Algunas tardes, después del toque de homenaje a los Caídos y de la bajada de bandera, que indicaba melancólicamente la hora de paseo, en lugar de salir a San Sebastián me quedaba en la oficina por el gusto de estar solo en ella, cerraba con llave, me ponía a leer, permanecía atento para prevenir el sonido de los pasos de algún suboficial, y si oía el gruñido y los taconazos del sargento Martelo o del sargento Valdés apagaba la luz y me quedaba inmóvil en la penumbra hasta que dejaban de golpear la puerta y se marchaban, no sin sacudir el pomo como si les costara convencerse de que la llave estaba echada, como si quisieran arrancarlo.
Una noche, al volver de la formación de retreta, encontré reventada mi taquilla. Los robos eran frecuentes en la compañía, pero a mí los ladrones no me habían quitado nada, limitándose a desordenar mi ropa, los pocos libros que guardaba. Cuando di parte del hecho al sargento Martelo, que era entonces sargento de semana, me miró de través, como miraba a todo el mundo, y me dijo que si no tuviera el empanamiento que tenía no me pasarían esas cosas.
A los pocos días, ya de noche, con la compañía desierta, porque aún no habían terminado las horas de paseo, yo copiaba a máquina un trabajo que debíamos entregar a la mañana siguiente mientras Salcedo limpiaba la oficina del capitán.
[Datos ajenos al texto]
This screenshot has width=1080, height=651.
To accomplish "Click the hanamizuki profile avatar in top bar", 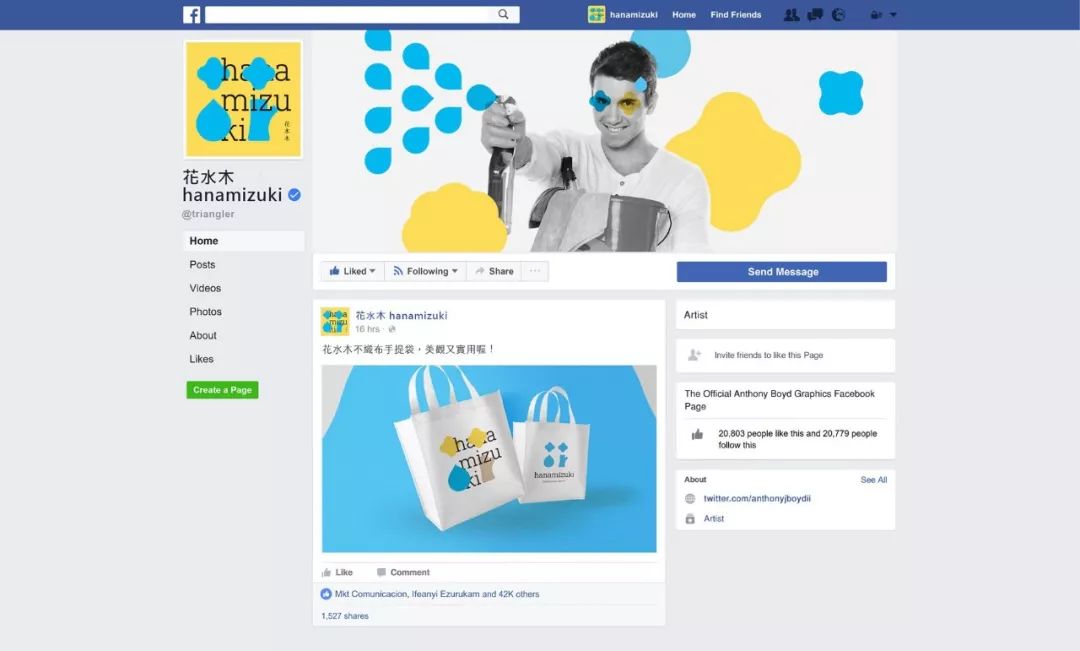I will (x=596, y=14).
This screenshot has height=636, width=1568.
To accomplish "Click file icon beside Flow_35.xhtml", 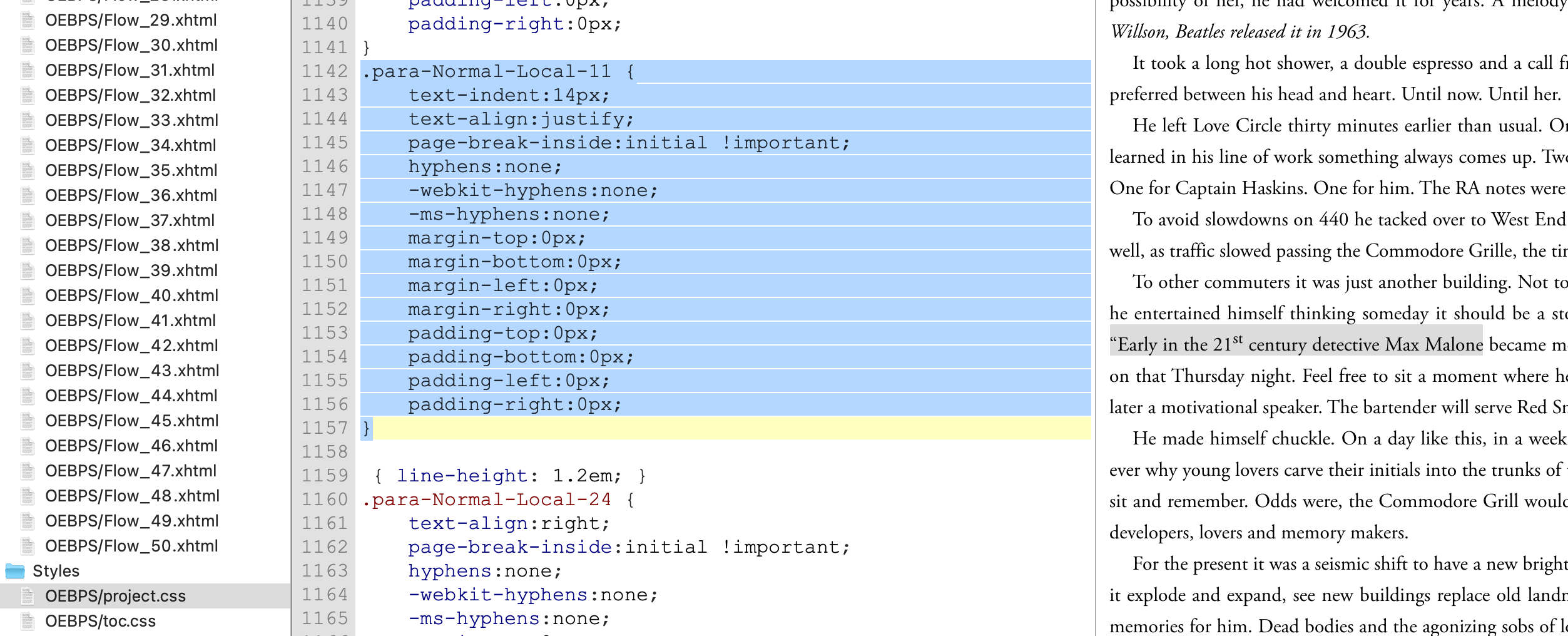I will tap(28, 170).
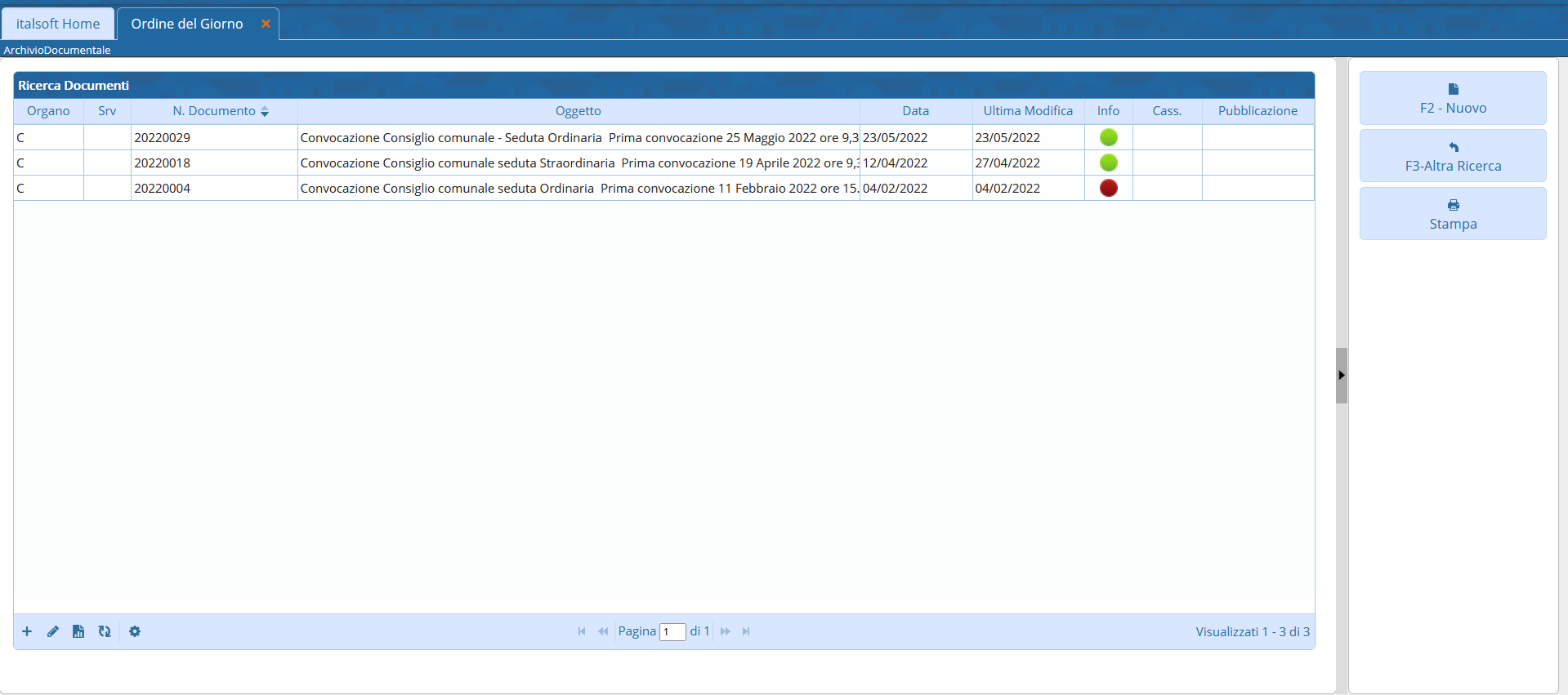Click the F2 - Nuovo button
1568x695 pixels.
point(1452,98)
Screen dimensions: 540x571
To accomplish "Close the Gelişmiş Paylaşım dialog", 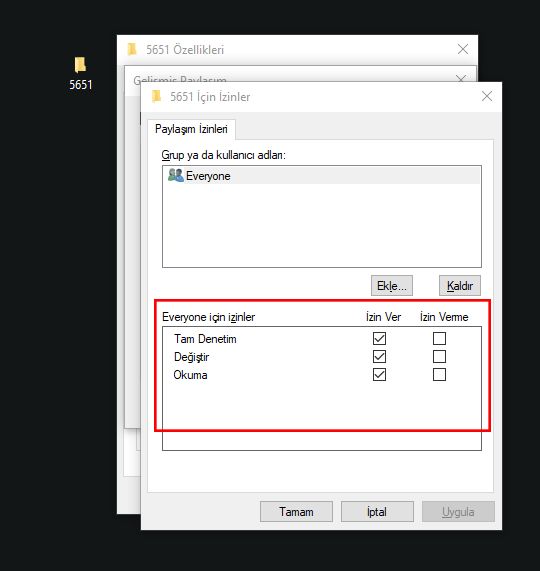I will [x=461, y=78].
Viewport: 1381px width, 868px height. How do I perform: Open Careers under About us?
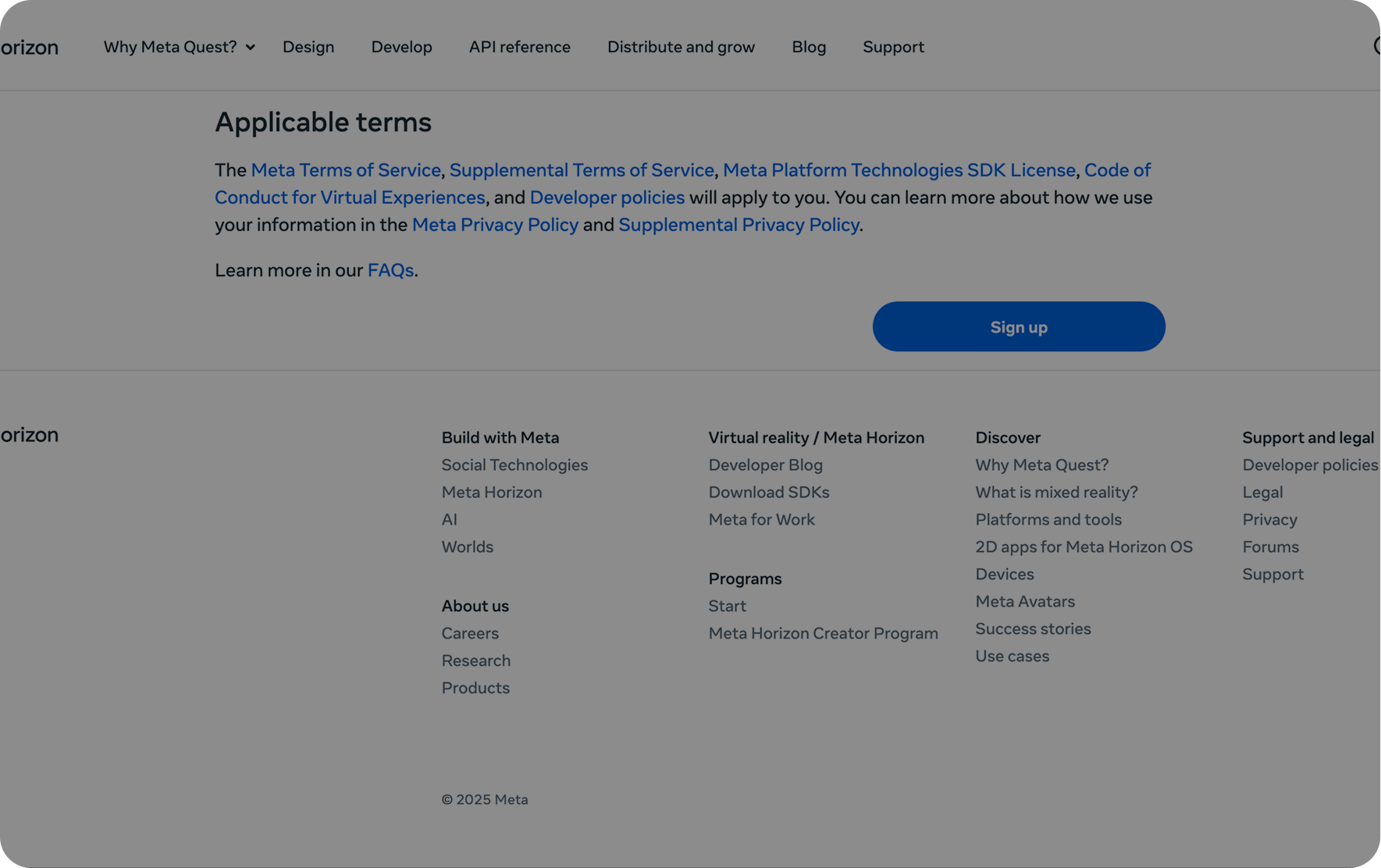point(470,633)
Sonó el teléfono interior, el que el capitán utilizaba para darnos las órdenes: Ven enseguida, me dijo Salcedo. Empujé con sigilo la puerta de la oficina contigua y Salcedo, con la escoba y el trapo del polvo en la mano, como dispuesto a fingir que limpiaba si alguien nos sorprendía, me señaló sin decir nada un papel que había encima de la mesa. Era un escrito oficial, atravesado diagonalmente por un sello en tinta roja que daba sobre todo, o al menos eso pienso ahora, una impresión de melodramatismo y de novelería: Alto secreto.
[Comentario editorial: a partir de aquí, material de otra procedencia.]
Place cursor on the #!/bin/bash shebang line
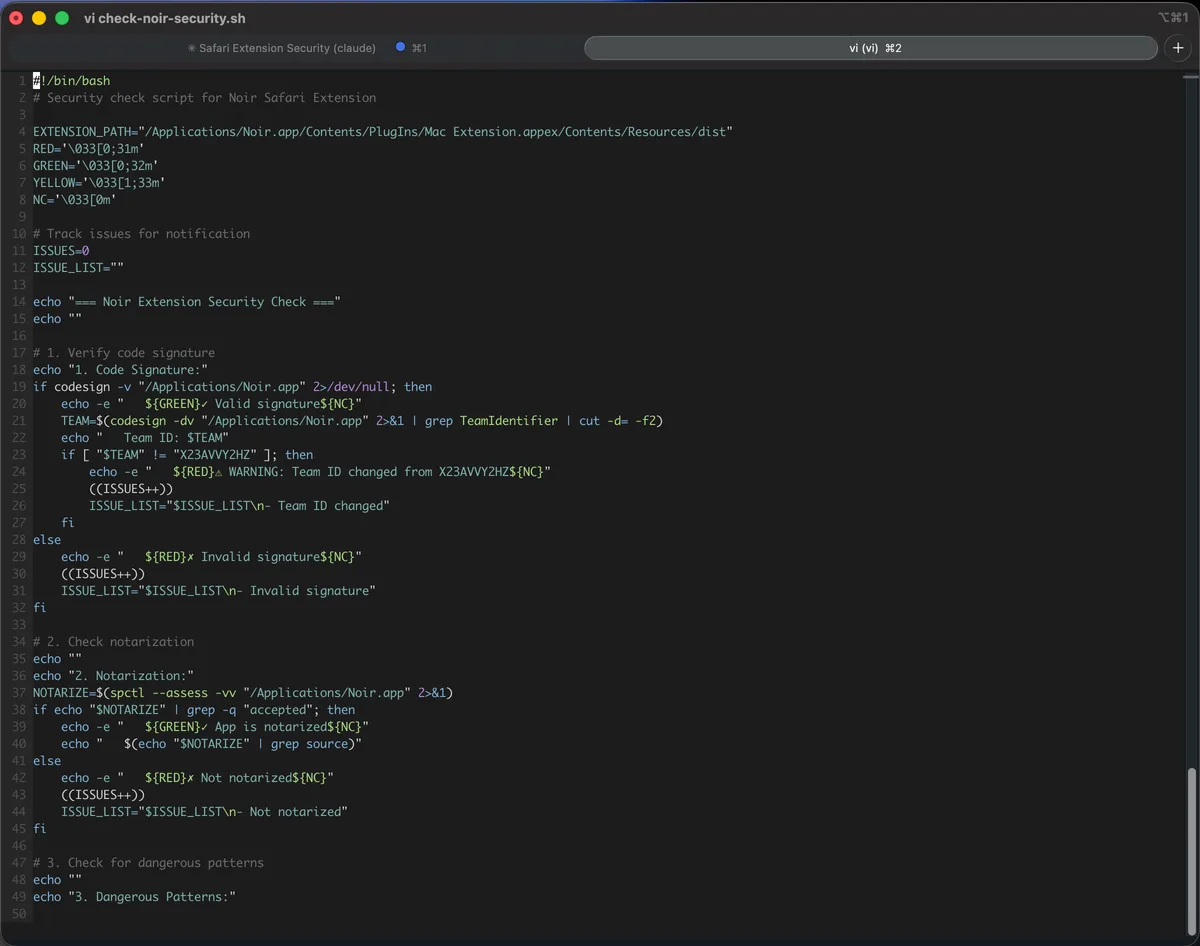Image resolution: width=1200 pixels, height=946 pixels. click(70, 80)
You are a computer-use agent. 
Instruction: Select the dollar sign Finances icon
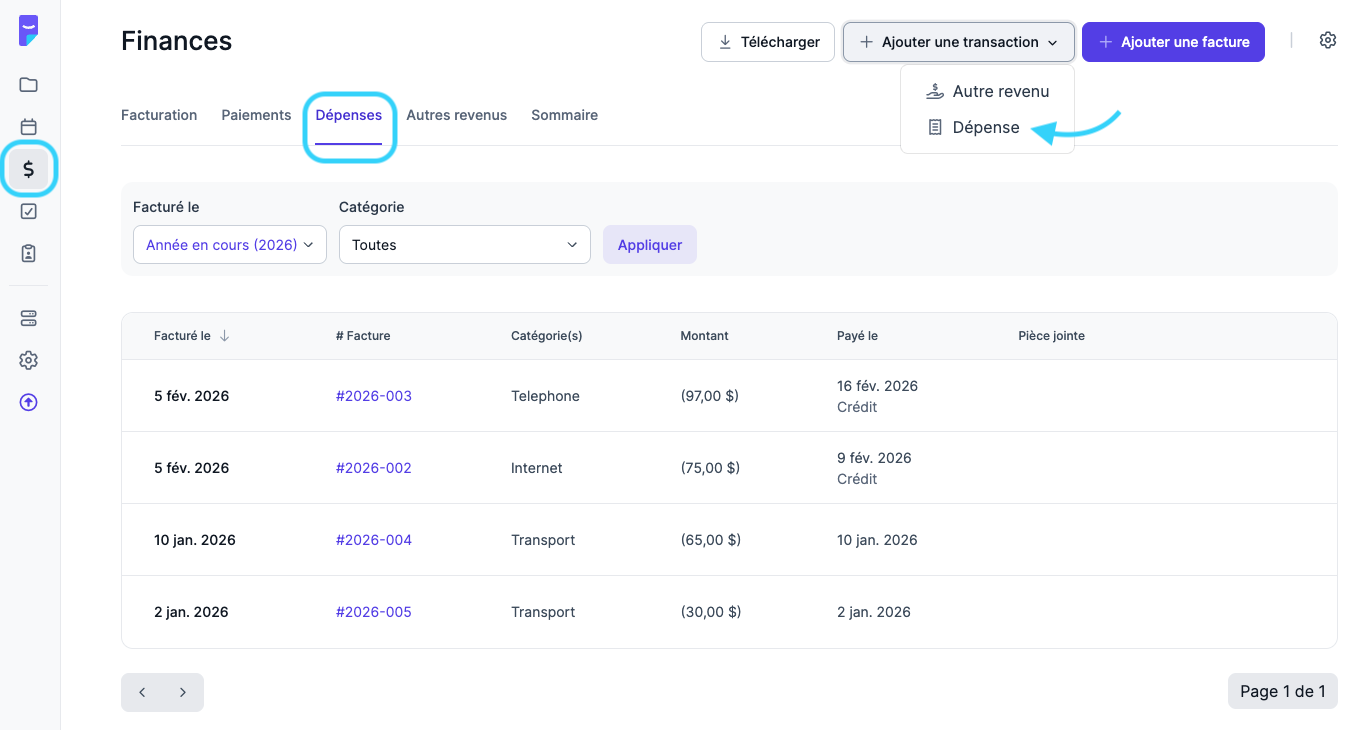pos(29,169)
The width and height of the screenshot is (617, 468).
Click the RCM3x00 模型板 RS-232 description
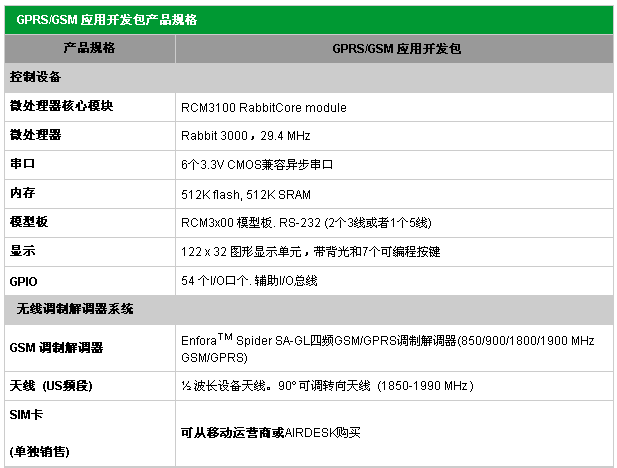305,222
Era un informe dirigido al capitán sobre un soldado que acababa de incorporarse a la compañía: con estupor primero, con un miedo súbito, recobrando de golpe el sentimiento de vulnerabilidad que me había angustiado cuando era un recluta, leí mi nombre en el informe. Desde la capitanía general de Burgos le comunicaban al capitán que yo había sido detenido por la policía en 1974, produciéndose en manifestación no pacífica, según los términos de aquella prosa entre confidencial y administrativa. Elemento potencialmente peligroso, continuaba el informe, se ruega discreta vigilancia durante seis meses. Encima de la fecha estaba escrita la misma fórmula que yo repetía diariamente en los oficios que Salcedo y Matías me dictaban: Dios guarde a Vd. muchos años.